Sementara nama Abdul, Akhmad, Muhammad, Saniman yang lebih ke Arab-araban, itu lebih banyak nama dari suku Madura Jawa Timur.

Lalu, bagaimana dengan nama seperti Charles, Faldo Maldini, Philips J. Vermonte, Jefri Nichol, Jeffrie Geovanie, Vidi Aldiano dan Maikel Jefriando?

Bila kita perhatikan, banyak orang Minang mempunyai nama 'bule' dan kebarat-baratan. Ternyata, ada alasan di balik fenomena itu. Bagaimana kisahnya?

Faktanya mereka semua adalah orang Indonesia. Mereka berasal dari satu suku yang sama, yakni Minangkabau atau orang-orang dari Sumatera Barat.

Mungkin tidak sedikit dari kita heran kenapa orang Minang yang kental dengan adat istiadat dan nuansa Islam, malah menggunakan nama layaknya orang Barat dari generasi ke generasi.

Apabila mendengar nama tanpa menyaksikan fisik orangnya, Anda mungkin berpikir bahwa mereka adalah orang Barat atau bule. Padahal kenyataannya tidak.

Nama Kebarat-baratan

Alasan sebenarnya yang belum banyak orang tahu bahwa pemilihan nama itu terjadi sebagai buntut permasalahan kultural imbas kejadian Pemerintahan Revolusioner Republik Indonesia (PRRI).

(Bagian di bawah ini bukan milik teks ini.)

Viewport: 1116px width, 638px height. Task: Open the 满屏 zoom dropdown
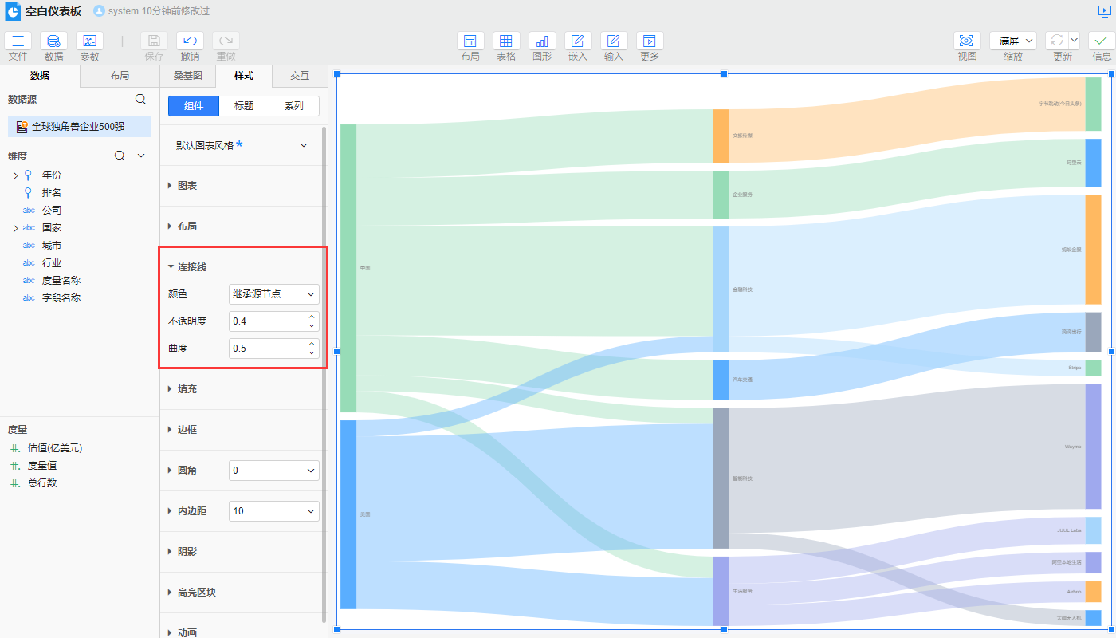pos(1013,41)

Cerita bermula ketika Ahmad Husein mendeklarasikan pemerintahan tandingan bernama PRRI pada 15 Februari 1958 di Kota Padang. Deklarasi tersebut didasari oleh ketidakpuasan para pejabat militer dan sipil terhadap pemerintah pusat.

Mereka menuntut otonomi daerah karena merasa pemerintah pusat cuek terhadap Sumatera Barat yang sudah berjasa bagi bangsa dan negara.

Pemerintahan tandingan ini dibarengi pula oleh pembentukan kabinet. Nama-nama terkenal seperti Syafruddin Prawiranegara, Assaat, dan Soemitro Djojohadikoesoemo tercatat masuk dalam kabinet tersebut.

Syafruddin didaulat menjadi Perdana Menteri. Lalu, dua nama terakhir duduk sebagai menteri.

Meski terkandung pesan protes, pemerintah pusat menyikapi PRRI secara agresif dan serius.

PRRI dianggap sebagai gerakan pemisahan diri dari Indonesia, sehingga harus diselesaikan secara keras.

Dari sini, kita mengetahui bahwa Jakarta secara resmi melakukan serangkaian operasi milter.

PPRI dan militannya ditumpas sampai kalah dan operasi militer pun berakhir.

Namun, berakhirnya aksi militer bukan berarti masalah selesai begitu saja. Gusti Asnan dalam Memikir Ulang Regionalisme: Sumatera Barat Tahun 1950-an (2007, hlm xix & 241) menyebut sejak kejadian itu Sumatera Barat digambarkan oleh pemerintah pusat sebagai provinsi yang arogan dan pemberontak.

Akibatnya, pemerintah pusat menaruh perhatian berlebihan kepada kawasan itu dengan cara Jawanisasi: mengirim banyak militer dan pejabat sipil dari Jawa ke Tanah Minang.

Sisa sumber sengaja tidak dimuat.